* **RECORDS**:

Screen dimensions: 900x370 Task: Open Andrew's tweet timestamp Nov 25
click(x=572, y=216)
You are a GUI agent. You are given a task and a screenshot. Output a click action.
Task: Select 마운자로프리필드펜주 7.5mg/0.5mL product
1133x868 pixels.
--
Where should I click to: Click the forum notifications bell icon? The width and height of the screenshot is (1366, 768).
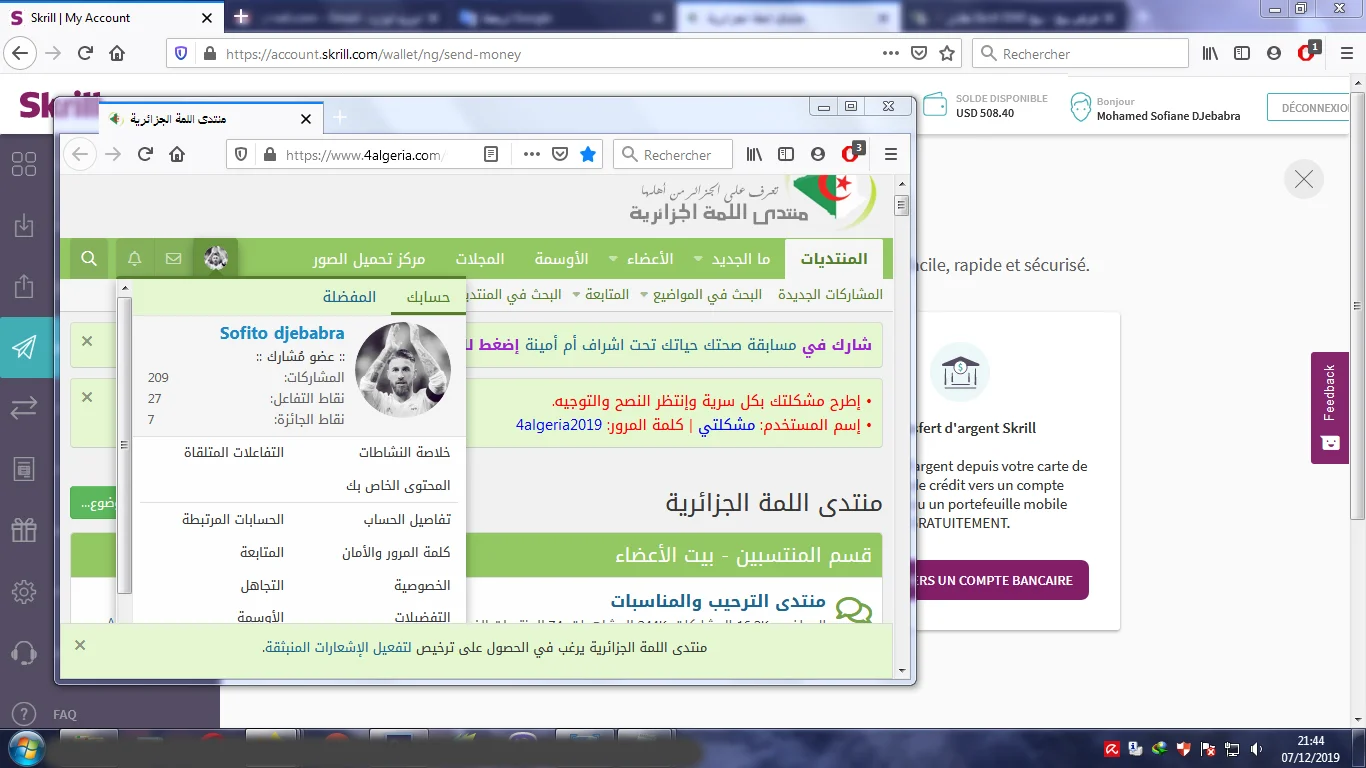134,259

* **PROBLEM STATEMENT**: Write down, word for word, the lines above from the one containing "Screen dimensions: 900x370" through the one containing "1133x868 pixels.", both ends included.

* **TASK RESPONSE**:
Screen dimensions: 900x370 Task: Open Andrew's tweet timestamp Nov 25
click(x=572, y=216)
You are a GUI agent. You are given a task and a screenshot. Output a click action.
Task: Select 마운자로프리필드펜주 7.5mg/0.5mL product
1133x868 pixels.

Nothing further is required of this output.